(Leroy) Merlín vuelve a Camelot

Fuente: yelp.es

Leroy Merlín, pero también Ikea y otras marcas dedicadas a la venta de muebles y decoración, han comenzado a abrir tiendas en el centro de las ciudades. Si bien, en lo que concierne al Estado español, la combinación de las políticas desarrollistas del Franquismo con el interés de las nuevas clases medias, siguiendo el modelo estadounidense, de mudarse a las afueras, desplazaron, a lo largo de los años 60 y 70, el eje del consumo y producción generales a la periferia, una nueva combinación, un coctel de precariedad milenial y revanchismo urbano, parece empujar a las grandes superficies destinadas al ocio y el consumo a modificar sus prácticas y dimensiones habituales y buscar ubicación en -volver a- los centros urbanos.

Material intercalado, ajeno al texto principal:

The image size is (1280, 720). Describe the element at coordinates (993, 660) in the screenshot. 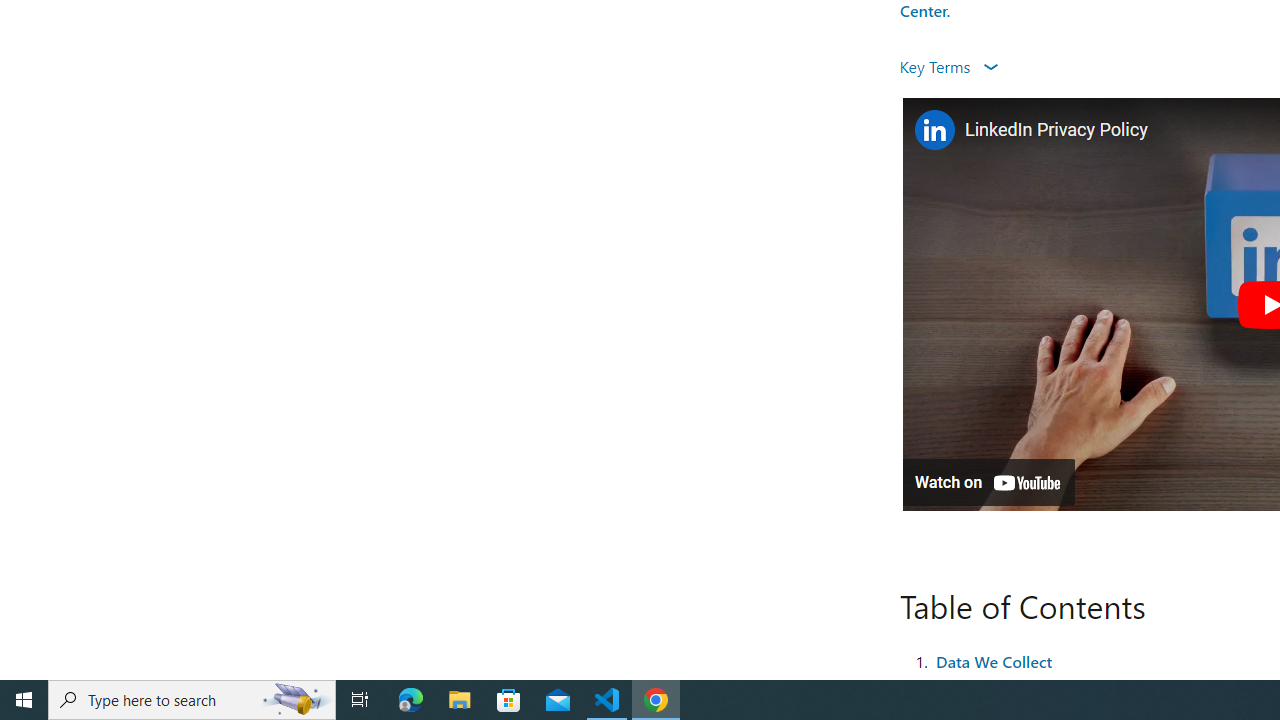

La ciudad, de nuevo, se muestra como principal epicentro del proceso de acumulación capitalista en Occidente. Una vez expulsada la industria y convertidas las urbes en verdaderos emplazamientos de consumo, turismo y ocio, con la consiguiente atomización del trabajo y sus organizaciones, la competencia por acceder a esos potenciales consumidores ha llegado, también, a las antiguas grandes superficies. La lógica podría ser la siguiente: estos librecompradores tienen una capacidad de consumo limitada, precaria, no poseen vehículos privados propios por lo que no pueden acceder a los grandes polígonos industriales de las afueras donde tradicionalmente se han instalado estas empresas. Por otro lado, su gusto por lo urbano les hace aborrecer, en cierta medida, la vida del extrarradio. De este modo, la opción que les queda a estas multinacionales es desplazarse ellas mismas en busca del cliente en una nueva versión del clásico: “Si Mahoma no va a la montaña, la montaña irá a Mahona”.

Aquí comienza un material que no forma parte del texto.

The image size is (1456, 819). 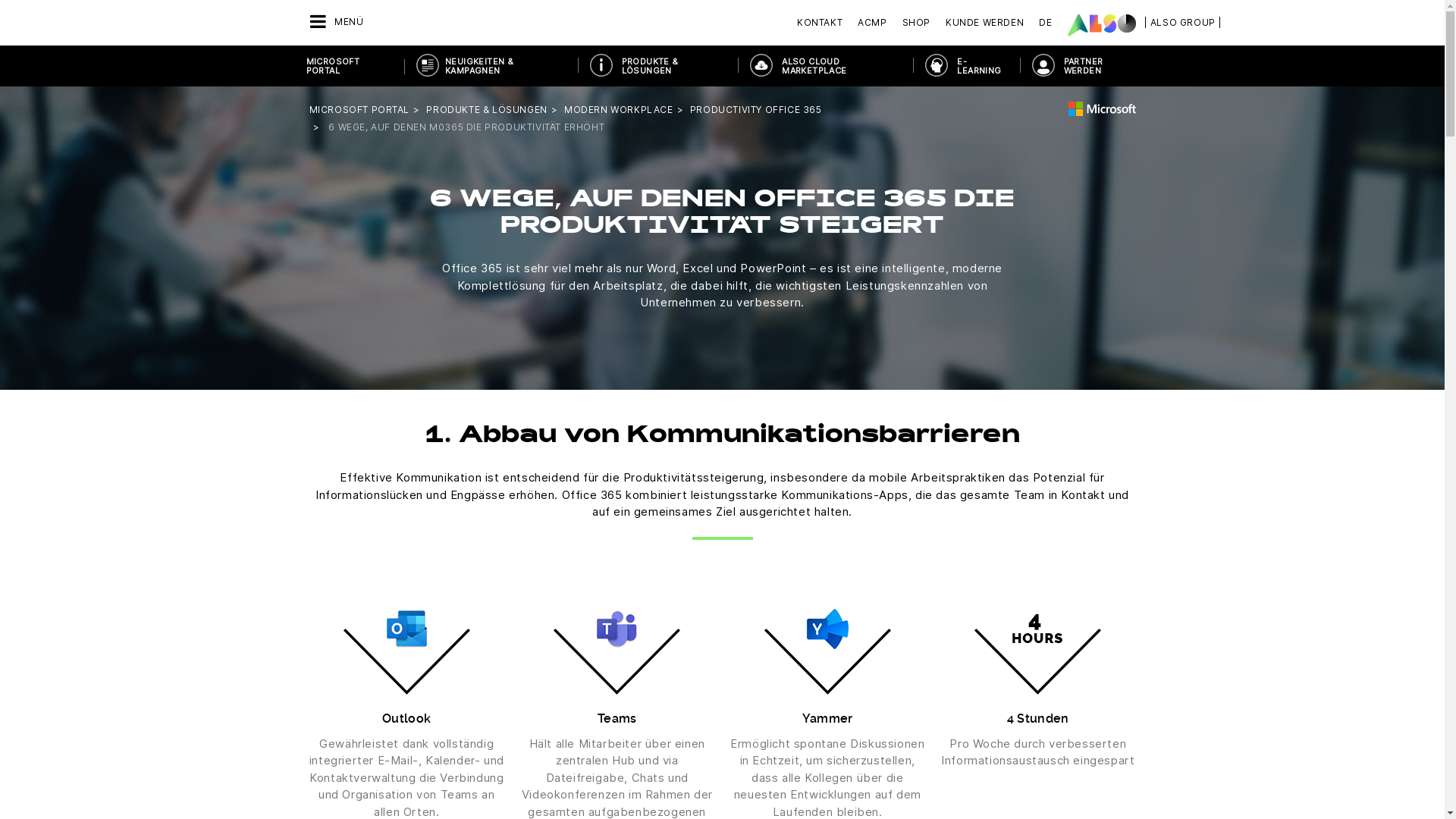 What do you see at coordinates (1066, 25) in the screenshot?
I see `'ALSO Schweiz AG'` at bounding box center [1066, 25].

Ahora bien, ¿qué consecuencias puede tener este tipo de iniciativas para el paisaje urbano actual? Elucubrando un poco habría que señalar, en primera instancia, una mayor competencia y, por tanto, un incremento del precio, por el siempre escaso suelo urbano. Por pequeñas que sean, estas empresas necesitan espacio suficiente como para mostrar, tocar, oler, sus productos; lo virtual está muy bien, pero cuando se trata de un mueble, mejor es ver cómo queda/es físicamente. Y en segunda instancia, esa subida del coste del metro cuadrado acabará por mermar la capacidad, siempre limitada, competitividad del tejido comercial tradicional. Si bien hasta ahora podían sobrevivir por incomparecencia del competidor, desde ahora pasarán a jugar en la misma liga; y no una liga cualquiera, sino en la premier league de los empleados precarios, la casi infinita capacidad de financiación, las inteligentes campañas de marketing, la economía de escala, etc.

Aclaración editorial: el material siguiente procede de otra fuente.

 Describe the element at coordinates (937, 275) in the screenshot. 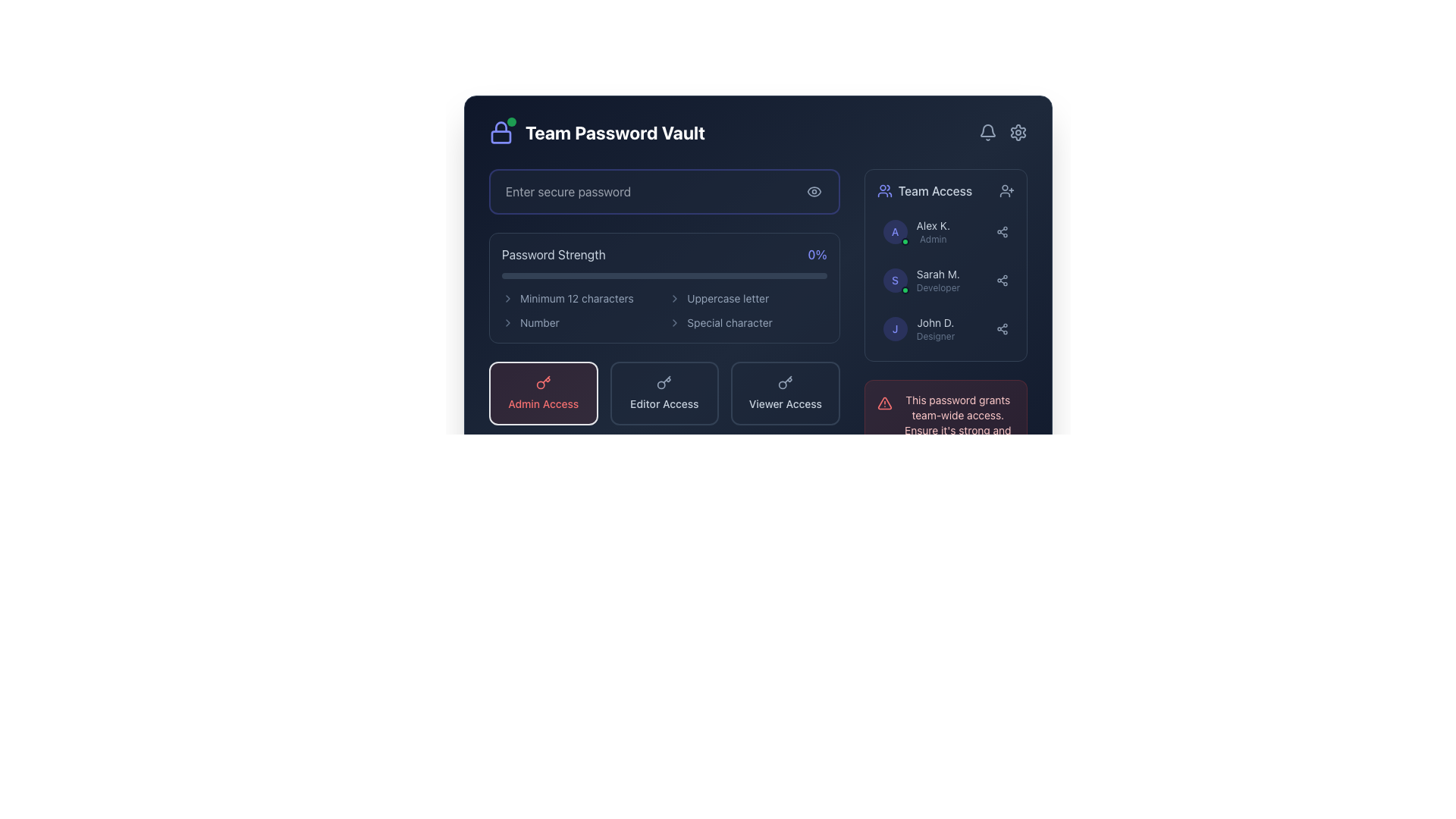

I see `the Text Label element displaying 'Sarah M.' located in the middle section of the 'Team Access' panel, positioned under 'Alex K.' and above 'Developer'` at that location.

De esta forma daremos un paso más en la uniformidad de nuestro paisaje urbano, en la precariedad de los trabajadores -nosotros mismos-, en la disminución, cuando no directa eliminación, del comercio tradicional y, claro, en el desplazamiento de los propios habitantes de las ciudades, incapaces de subirse al carro de esta nueva senda de consumo. Eso sí, todos y todas podremos tener unos muebles bonitos y baratos en nuestros pequeños y caros hogares.

Así que bienvenido (Leroy) Merlín, de nuevo, a Camelot.